How much finance you need to know as a data scientist?

I picked up a little book called “Finance Basics” published by Harvard Business Review Press, for a short in-flight reading. This tiny book isn’t going to make someone a finance expert but I did find a few things useful for data scientists and business analysts whose background is not finance or economics. Data science is truly a multi-disciplinary area with people coming from many different background and areas of expertise, often with little to no exposure to finance and economics. So I am highlighting few things that can be valuable for anyone in the community.

Before going into those “basics” here’s what the book says about WHY understanding finance is necessary in the first place:

  • To get a sense of which products/services are performing well and where, and which are not doing well.
  • Are cost of production and marketing justified? Is there room for improvement?
  • If the company decides to invest $X more on a product will it generate at least $X in revenue?
  • How the company’s revenue, cost, profit and overall financial health look like looking into the future?

Anyone can Google to learn details, but here are my 4 (four) take aways that can make you feel good about finance even if you never took a finance course.
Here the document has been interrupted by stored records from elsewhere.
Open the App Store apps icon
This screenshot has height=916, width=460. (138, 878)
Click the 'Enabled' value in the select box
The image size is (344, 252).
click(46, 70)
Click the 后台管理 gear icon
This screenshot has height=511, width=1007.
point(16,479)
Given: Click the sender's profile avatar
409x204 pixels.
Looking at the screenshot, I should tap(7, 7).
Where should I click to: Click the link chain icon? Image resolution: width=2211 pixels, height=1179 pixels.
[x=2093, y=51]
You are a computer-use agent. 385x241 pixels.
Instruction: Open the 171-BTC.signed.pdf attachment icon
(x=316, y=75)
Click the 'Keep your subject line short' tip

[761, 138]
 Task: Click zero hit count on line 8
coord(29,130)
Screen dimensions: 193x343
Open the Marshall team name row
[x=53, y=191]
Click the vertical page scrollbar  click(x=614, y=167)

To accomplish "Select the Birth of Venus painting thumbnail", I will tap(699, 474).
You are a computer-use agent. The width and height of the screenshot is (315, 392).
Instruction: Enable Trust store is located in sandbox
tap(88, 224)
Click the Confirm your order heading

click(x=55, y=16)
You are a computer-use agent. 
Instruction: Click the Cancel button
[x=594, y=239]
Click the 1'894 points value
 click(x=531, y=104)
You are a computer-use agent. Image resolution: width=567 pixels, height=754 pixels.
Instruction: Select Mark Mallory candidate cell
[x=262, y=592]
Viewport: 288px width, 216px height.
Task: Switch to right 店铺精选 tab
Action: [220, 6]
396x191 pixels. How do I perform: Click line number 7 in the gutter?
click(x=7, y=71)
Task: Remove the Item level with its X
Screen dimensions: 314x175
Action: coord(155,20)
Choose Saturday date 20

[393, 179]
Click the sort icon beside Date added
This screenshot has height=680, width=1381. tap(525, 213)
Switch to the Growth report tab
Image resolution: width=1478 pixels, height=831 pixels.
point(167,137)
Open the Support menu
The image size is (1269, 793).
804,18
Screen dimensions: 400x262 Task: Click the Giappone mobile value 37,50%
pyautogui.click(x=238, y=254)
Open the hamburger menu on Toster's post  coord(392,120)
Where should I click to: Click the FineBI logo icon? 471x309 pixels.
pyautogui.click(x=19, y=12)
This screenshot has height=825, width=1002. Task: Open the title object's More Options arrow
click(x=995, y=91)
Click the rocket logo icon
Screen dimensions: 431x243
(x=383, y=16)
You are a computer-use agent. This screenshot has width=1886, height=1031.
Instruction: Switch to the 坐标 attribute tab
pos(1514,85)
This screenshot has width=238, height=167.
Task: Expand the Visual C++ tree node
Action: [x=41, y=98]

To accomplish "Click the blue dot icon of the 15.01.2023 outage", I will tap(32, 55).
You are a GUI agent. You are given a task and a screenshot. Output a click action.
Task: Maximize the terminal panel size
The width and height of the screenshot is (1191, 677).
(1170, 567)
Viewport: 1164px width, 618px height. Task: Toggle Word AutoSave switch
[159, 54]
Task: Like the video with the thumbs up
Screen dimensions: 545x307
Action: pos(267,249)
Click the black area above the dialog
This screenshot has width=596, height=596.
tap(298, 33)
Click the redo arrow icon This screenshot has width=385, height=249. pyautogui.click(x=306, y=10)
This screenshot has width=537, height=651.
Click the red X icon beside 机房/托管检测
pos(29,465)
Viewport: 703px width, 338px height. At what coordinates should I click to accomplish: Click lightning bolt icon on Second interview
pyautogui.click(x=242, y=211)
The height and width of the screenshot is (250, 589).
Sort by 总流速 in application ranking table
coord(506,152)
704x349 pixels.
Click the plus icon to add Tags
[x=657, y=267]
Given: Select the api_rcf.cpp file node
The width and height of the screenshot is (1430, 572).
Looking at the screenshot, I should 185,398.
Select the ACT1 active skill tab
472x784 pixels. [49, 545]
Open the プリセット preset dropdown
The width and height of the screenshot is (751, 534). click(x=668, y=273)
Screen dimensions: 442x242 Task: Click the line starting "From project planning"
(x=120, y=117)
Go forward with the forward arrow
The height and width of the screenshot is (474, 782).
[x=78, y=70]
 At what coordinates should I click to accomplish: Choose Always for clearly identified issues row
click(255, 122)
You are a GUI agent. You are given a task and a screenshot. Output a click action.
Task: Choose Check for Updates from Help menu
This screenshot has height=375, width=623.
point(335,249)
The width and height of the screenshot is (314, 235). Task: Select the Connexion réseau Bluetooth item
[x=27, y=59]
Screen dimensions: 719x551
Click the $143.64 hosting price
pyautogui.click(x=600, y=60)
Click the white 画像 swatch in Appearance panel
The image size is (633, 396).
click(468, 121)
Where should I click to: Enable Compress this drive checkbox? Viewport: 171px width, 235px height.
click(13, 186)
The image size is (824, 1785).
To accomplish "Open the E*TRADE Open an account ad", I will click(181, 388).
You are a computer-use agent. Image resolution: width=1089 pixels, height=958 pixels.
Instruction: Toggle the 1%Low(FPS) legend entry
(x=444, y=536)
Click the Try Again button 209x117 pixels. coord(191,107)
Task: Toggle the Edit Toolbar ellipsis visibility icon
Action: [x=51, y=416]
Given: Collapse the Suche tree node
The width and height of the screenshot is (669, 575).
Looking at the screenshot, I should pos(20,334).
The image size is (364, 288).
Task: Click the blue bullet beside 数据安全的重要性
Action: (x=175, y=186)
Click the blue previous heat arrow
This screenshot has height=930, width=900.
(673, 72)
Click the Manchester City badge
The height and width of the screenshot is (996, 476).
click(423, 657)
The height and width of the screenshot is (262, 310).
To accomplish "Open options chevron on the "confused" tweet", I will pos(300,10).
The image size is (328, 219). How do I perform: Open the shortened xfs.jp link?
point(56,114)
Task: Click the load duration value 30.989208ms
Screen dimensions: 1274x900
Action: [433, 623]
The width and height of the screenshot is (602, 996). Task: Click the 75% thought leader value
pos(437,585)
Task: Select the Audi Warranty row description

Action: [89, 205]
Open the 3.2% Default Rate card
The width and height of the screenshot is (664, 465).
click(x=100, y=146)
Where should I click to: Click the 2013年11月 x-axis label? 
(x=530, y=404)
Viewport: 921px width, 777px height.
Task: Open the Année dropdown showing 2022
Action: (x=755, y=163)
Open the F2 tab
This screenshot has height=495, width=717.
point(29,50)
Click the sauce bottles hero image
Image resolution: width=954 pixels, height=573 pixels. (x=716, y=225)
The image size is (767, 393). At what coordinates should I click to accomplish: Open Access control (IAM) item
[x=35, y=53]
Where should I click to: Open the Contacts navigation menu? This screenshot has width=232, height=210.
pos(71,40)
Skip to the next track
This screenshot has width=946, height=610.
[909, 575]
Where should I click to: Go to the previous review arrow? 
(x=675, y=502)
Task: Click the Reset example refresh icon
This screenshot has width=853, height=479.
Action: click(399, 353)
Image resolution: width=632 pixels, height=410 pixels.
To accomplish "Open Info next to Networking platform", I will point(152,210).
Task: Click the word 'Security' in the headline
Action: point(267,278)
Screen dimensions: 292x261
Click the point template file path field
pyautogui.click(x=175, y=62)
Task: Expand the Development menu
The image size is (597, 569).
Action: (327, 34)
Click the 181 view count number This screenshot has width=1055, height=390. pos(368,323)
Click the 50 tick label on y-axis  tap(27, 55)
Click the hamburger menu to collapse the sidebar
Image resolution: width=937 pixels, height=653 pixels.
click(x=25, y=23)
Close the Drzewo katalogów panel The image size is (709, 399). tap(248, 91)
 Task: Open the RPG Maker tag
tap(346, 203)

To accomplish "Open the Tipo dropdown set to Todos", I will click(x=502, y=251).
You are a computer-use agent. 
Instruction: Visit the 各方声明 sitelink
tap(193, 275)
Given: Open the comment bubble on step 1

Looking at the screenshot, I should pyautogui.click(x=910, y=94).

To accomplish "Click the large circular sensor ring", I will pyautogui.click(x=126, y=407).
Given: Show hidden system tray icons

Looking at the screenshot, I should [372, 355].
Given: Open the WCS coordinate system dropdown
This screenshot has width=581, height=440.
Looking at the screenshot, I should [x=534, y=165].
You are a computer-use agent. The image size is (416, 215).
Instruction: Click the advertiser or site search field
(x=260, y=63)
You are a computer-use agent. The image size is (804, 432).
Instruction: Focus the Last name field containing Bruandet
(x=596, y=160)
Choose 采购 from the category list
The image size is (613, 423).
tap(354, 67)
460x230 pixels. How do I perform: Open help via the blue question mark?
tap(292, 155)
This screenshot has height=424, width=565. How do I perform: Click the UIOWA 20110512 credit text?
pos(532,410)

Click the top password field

  1. Try to make sense of 3 major financial statements: income statement, balance sheet, cashflow statement. Income statement is where you get the famous “bottom line” of the company you work for.
  2. Can you prepare a budget for a project (or idea) that you are proposing? Learn at least some basics.
  3. Learn few things about benefit cost analysis if you are proposing a new idea or product. The following related terms may sound intimidating, but I promise you already know them from you everyday experience.
    • Return on Investment (ROI)
    • Benefit Cost Ratio (BCR)
    • Payback Period
    • Net Present Value (NPV),
    • Internal Rate or Return (IRR)
    • Break-even Analysis
  4. And finally, few other jargon that you might be interested in. Again I promise, most of them will sound familiar to you, nothing out of the world: Accounts payable (A/P); Accounts receivable (A/R); Assets; Asset turnover; Balance sheet; Book value; Break-even; Capital; Cost of capital; Debt; Dividend; Equity; Fixed and variable cost; Gross margin; Gross profit; Hurdle rate; Inventory; Liabilities; Valuation; Working capital.